The illusion of grandeur acted as a wall between Dani Botswana and the little folk. Dani could not hear the bartender, but upon seeing her bending her frail body under the nasty cough, Dani Botswana waved a royal hand at her.

“I should not be made to wait any longer,” Dani said. And as the lady bartender was almost down on her knees, spitting her lungs out, Dani got up from her chair, chin up high, and waltzed to the bar counter.

“Walk behind me,” she said to two two card player on the table nearest the bar who had already lost interest in her. “Sir,” said Dani Botswana to the lady bartender. “Would I be made to wait any longer? When I said I was buying out for the entire population, I meant today.” She turned to grumble to herself. “I didn’t think I had to make that clear.”

One knee of the floor, a hand squeezing her aching heart, the old lady bartender got herself up to face Dani. She had spit running down her chin.

“I’s asks yout, which wha… which whisk… whiska.”

“Which whiskey?” Dani said, over-articulating.

“Yes, that’s it. I’ve been waiting.”

“Waiting for what? For death? Tell me, my good sir, is your aim in becoming a bartender to socially murder all your patrons by thirst.”

“What?”

“Thirst!” Dani banged on the counter. “Thirst! Death! Thirst!”

The bartender took a step back, a spasm shook her body and for an instant she stopped breathing. Then she wheezed so hard it made her knees buckle.

“Don’t you go dying on me, ye old man,” yelled out Dani with a sneer.

“I’m a… a…”

One of the card player intervened. “She’s obviously a woman. Can you not see that?”

Dani Botswana considered the man’s face for a quick second, then turned her back on him to address the entire saloon. “Old woman, old man, when it comes to a certain age, I’d say it’s all the same, wouldn’t you think?”

Inside the saloon, the twenty or so patrons were mostly silent, but Dani Botswana heard a torrent of laughter and cheers. She even heard some clapping, and someone in the crowd yelled out a much appreciated, ‘we love you Dani.’

“It’s Dani Botswana,” corrected she. “Not just Dani. A Dani could be anybody, but there is only one Dani Botswana!” she said and concluded her tirade by a bow. Then she got behind the counter, brushing the feeble lady bartender aside and helped herself to a bottle without a label.

“Perfect, this old Colorado whiskey will do just fine. Just fine. There,” she said, searching her satchel with her free hand. “Pay yourself, and have those good folks on the regular Zigmut old water,” she banged her hand on the counter and left behind five little rocks.

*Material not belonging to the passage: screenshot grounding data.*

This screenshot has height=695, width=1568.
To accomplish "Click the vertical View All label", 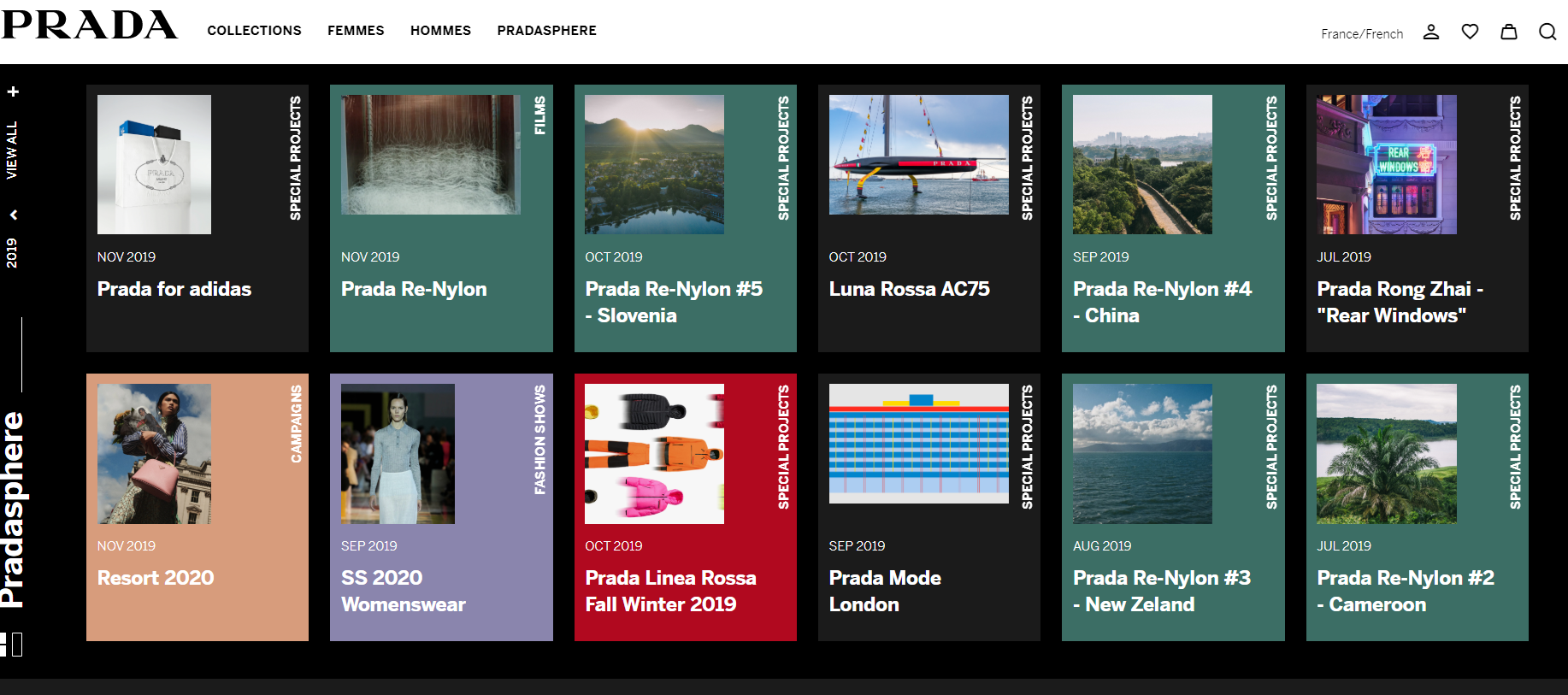I will [x=12, y=150].
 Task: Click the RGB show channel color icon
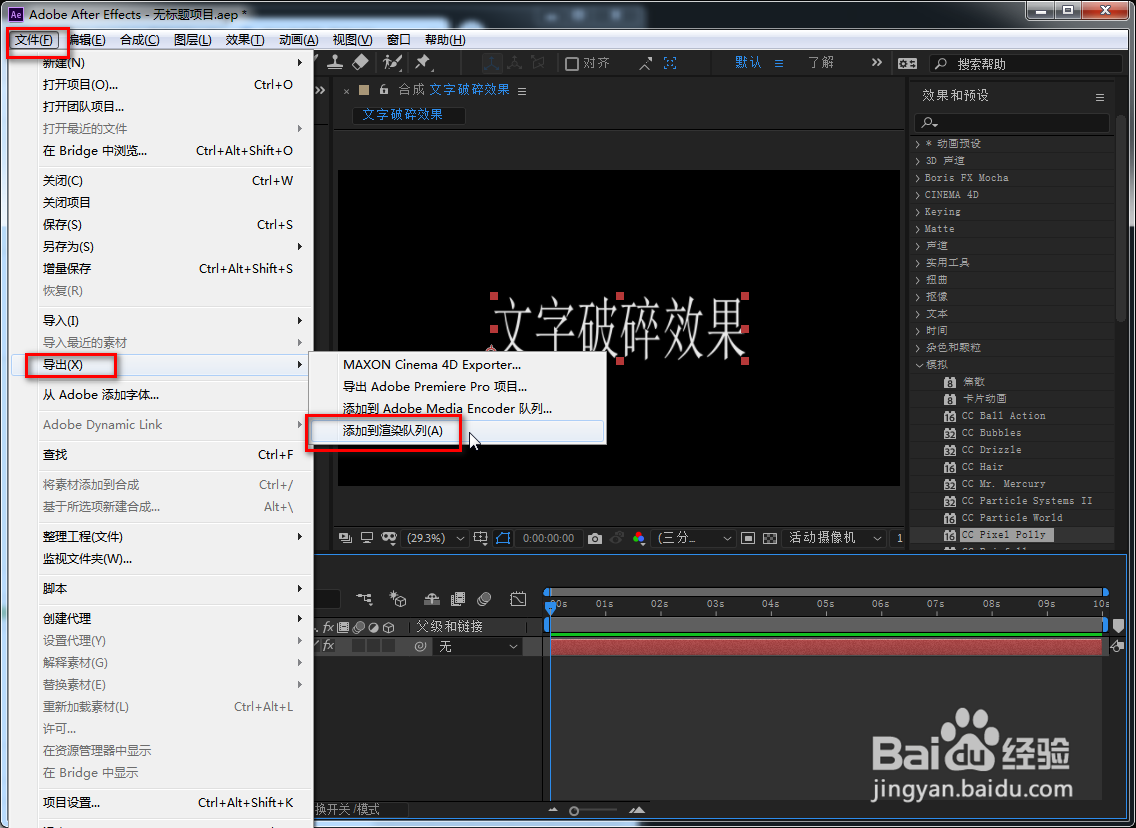point(636,538)
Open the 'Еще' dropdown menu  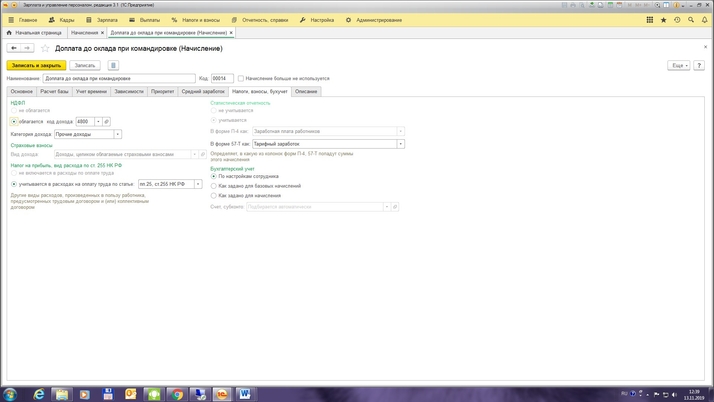click(679, 65)
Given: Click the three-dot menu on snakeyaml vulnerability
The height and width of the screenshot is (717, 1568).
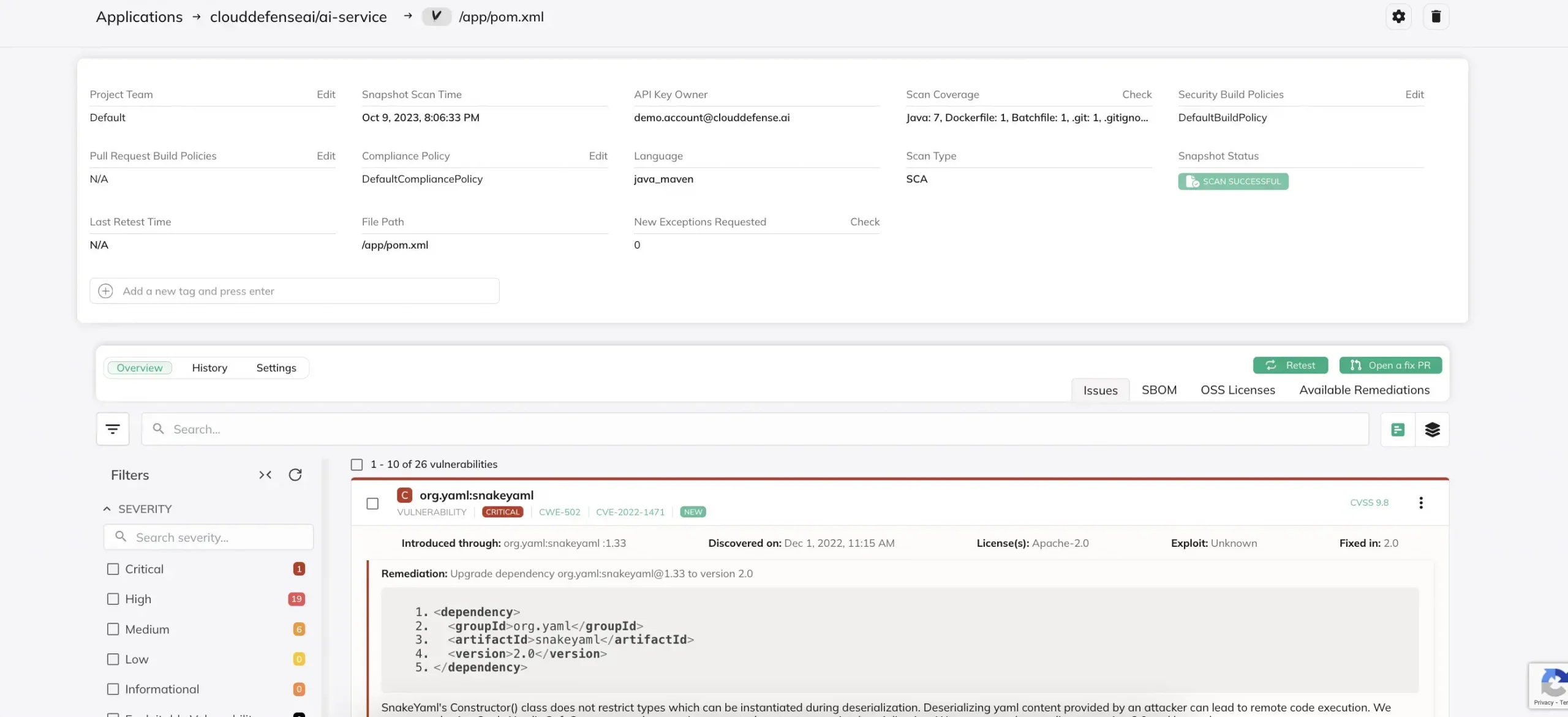Looking at the screenshot, I should (x=1421, y=503).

Standing by the revolving doors, Dani Botswana remarked that five taels was well paid for such poor service and that the old bartender should be rejoicing to have received and served the great Dani Botswana. And then she disappeared, got on her skyhorse, and flew off towards the open space.

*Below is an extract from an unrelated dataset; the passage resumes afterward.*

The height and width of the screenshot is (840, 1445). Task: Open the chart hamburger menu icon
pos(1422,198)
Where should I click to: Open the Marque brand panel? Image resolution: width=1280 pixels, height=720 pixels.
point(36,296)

The card player beside the counter stared at the rocks flabbergasted. “What the hell was that? This is just dirt.”

“She was nuts,” some said from a few tables back.

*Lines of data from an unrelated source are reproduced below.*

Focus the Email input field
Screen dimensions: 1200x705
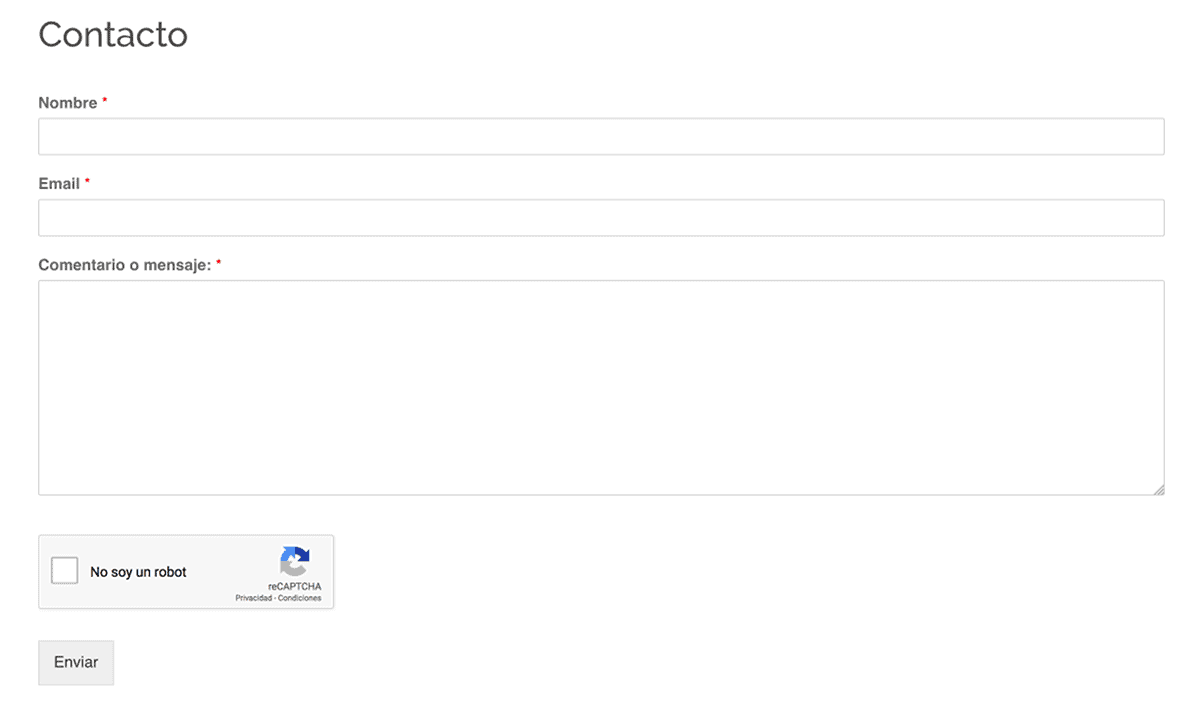coord(601,218)
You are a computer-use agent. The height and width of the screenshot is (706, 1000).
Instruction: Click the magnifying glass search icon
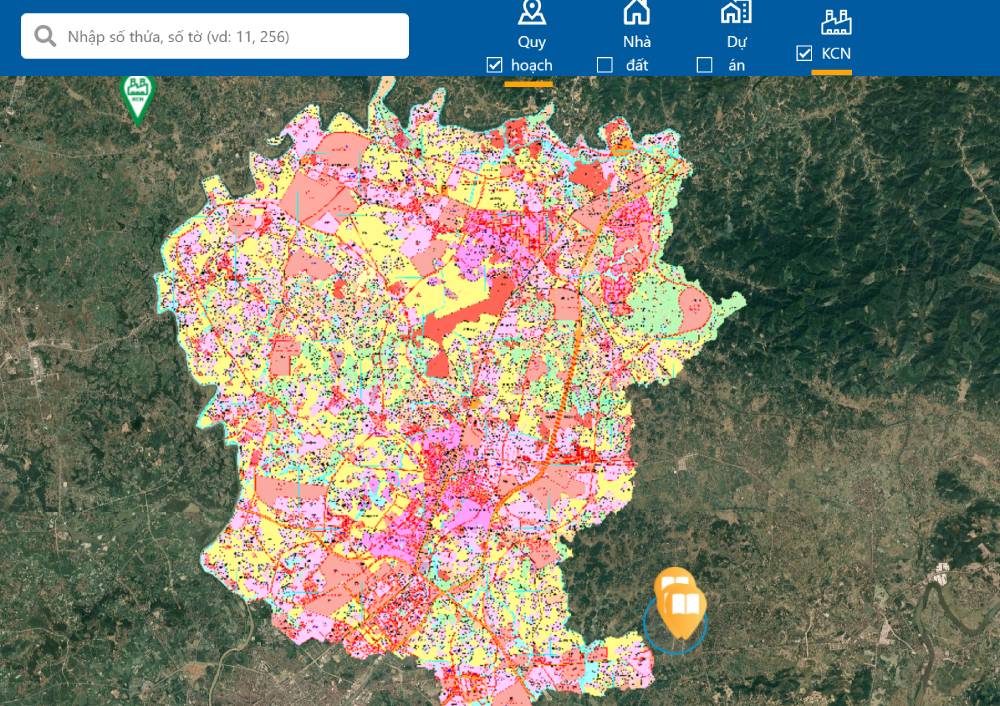point(45,36)
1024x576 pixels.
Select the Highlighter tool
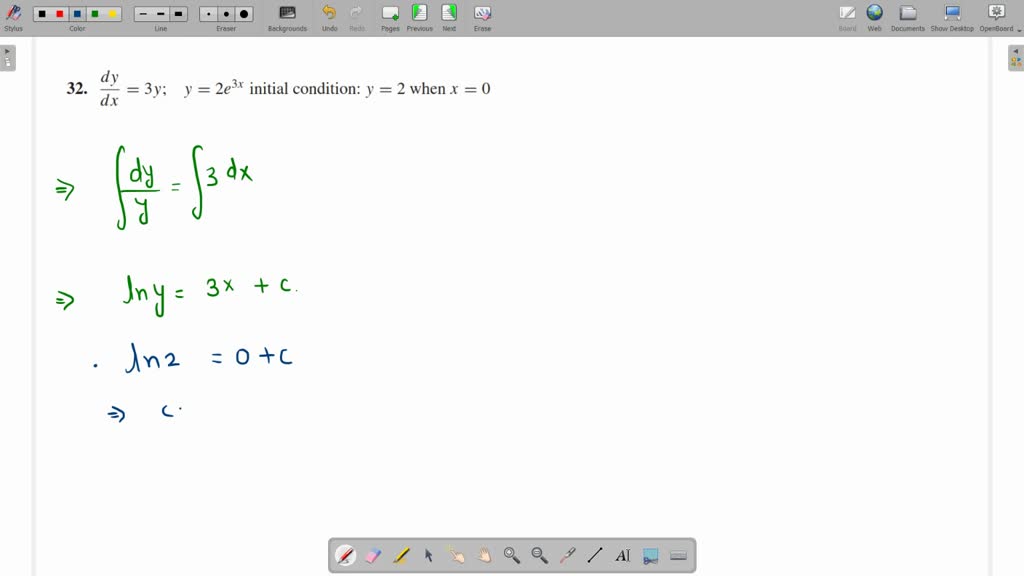tap(400, 555)
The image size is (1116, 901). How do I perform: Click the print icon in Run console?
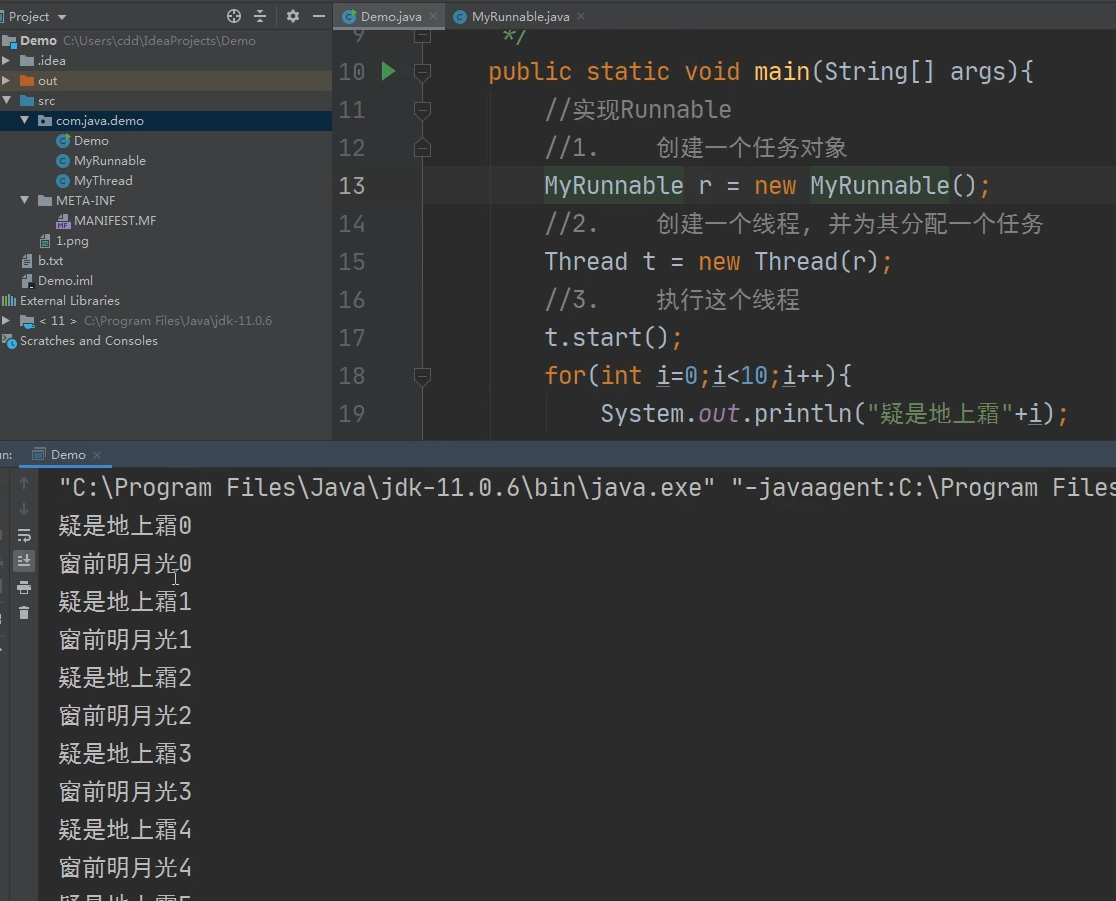click(23, 587)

“She stole from you, Marnie. We should get her back. Make her pay.”

“No. No,” said the bartender, breathing heavily before breaking into a smile. “What she took was no whiskey. Much less be it from Colorados. Is what Is use to clean up the coffee machine.”

The entire saloon broke into laughter, then someone actually stood up, ordered and paid for a shot of Zigmut whiskey for them all, including Marnie because the old bartender thought cheap whiskey was as good a remedy as any for her tired lungs. The man at the counter still considered the dirt left behind by Dani Botswana as payment. He picked up a rock, smooth the surface between his thumb and his index finger and brought the dirt to his nose to take three deep sniffs. Whatever the rock smelled like, it made the gunslinger storm out of the saloon without taking his free whiskey shot.

The other card player called out to him, “Where’ you going, Lash!”

The gunslinger brushed the card player off by waving the back of his hand. Then he ran to his skyhorse and set chase after Dani Botswana.

“The nutty woman stinks of Igrit stones and diamonds,” Lash said, before deploying his helmet and breaking into open space.